# Sleeping arrangements



## Ecf1216 (Jun 3, 2012)

Our puppy will be coming home next month at 8 weeks old.  I am thinking ahead to how we will handle sleeping arrangements and would love some advice. 

During the day, his crate will be in our family room/kitchen area on the main floor of our house. Will it be ok to tuck him in there to sleep at night when we go upstairs to our bedrooms? I will use a baby monitor at night so I can hear him when he wakes to potty. 

My youngest son and I are allergic to dogs, but we've been spending time with different Havanese and haven't had any issues. Even so, I think it will be best to keep the puppy/dog out of the bedrooms (also recommended by our allergist).

Don't get me wrong... I would love nothing more than to have him snuggled in my bed (once he's potty trained!), but I can also see the benefit of our sleeping quarters being dog-free zones.

My concern, of course, is the puppy's well-being. I know that Havanese really like to be near their people, and I don't want him to suffer any emotional harm. If it's a matter of a few rough nights until he gets used to things, that's fine. But if it's going to be a problem that causes anxiety, I'll find another option.

We could put his crate in the area outside our bedrooms, but he still wouldn't be "with" anyone during the night. 

Ultimately, I could put him in my room, but I'd prefer not to unless it's absolutely necessary. 

What are your thoughts? Is this something that is individual by the pup? I know that I will be so in love with him that I'll be incapable of figuring this out if I wait until he's here (says the mom who slept, sitting up in a rocking chair, every night for four months with a colicky baby in her arms).

Thanks in advance for your help!


----------



## mamacjt (Aug 23, 2011)

Good thing you weren't allergic to your baby. lol (I just had to throw that in there for fun, you know???) 8 weeks is pretty young to be alone for a puppy.
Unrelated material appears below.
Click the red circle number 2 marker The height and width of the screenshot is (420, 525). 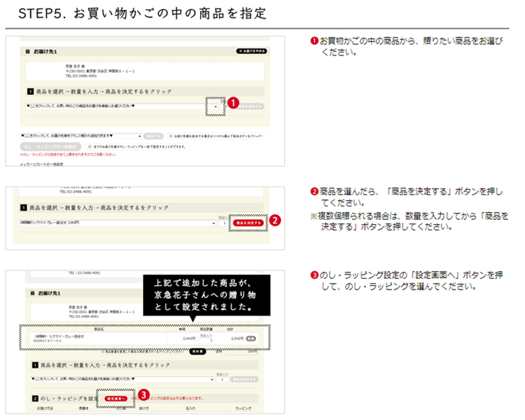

I got our Hav at 11 1/2 weeks and we planned on keeping him in the kitchen which was gated and had puppy pads and his crate. The kitchen is right next to the master bedroom. The first night was quiet. The 2nd night there was some wimpering, but by the 3rd night, the howling started in full mode!!! (And not just for a little while either!) He was NOT going to be alone another minute and certainly let us know it!!! Needless, to say, we caved that night and ever since, he has been in bed with us.......usually curled at the foot of the bed in between hubby and me and we love it. Never had an accident either and can go from 9:30 pm to 7:30 am without any problems.


----------



## Dory (Jan 4, 2012)

Quincy has been home with us for almost two weeks now. We brought him home when he was just over ten weeks old. I bring his crate into the bedroom every night and put it on my side of the bed with the crate door open, pee pads just outside the door and a barrier so he can't get out of a certain space. His crate goes back into the living room in the morning, for the day. Ultimately, I would like for him to sleep in our bed or a smaller crate/bed in the bedroom. They really are very social dogs and love to be with their humans. I guess it's personal preference, but I prefer for him to be with us as much as possible.


----------



## misstray (Feb 6, 2011)

I'm sure there are a bunch of people on here who have done this successfully so hopefully some of them will chime in with some tips. I think some dogs even prefer it.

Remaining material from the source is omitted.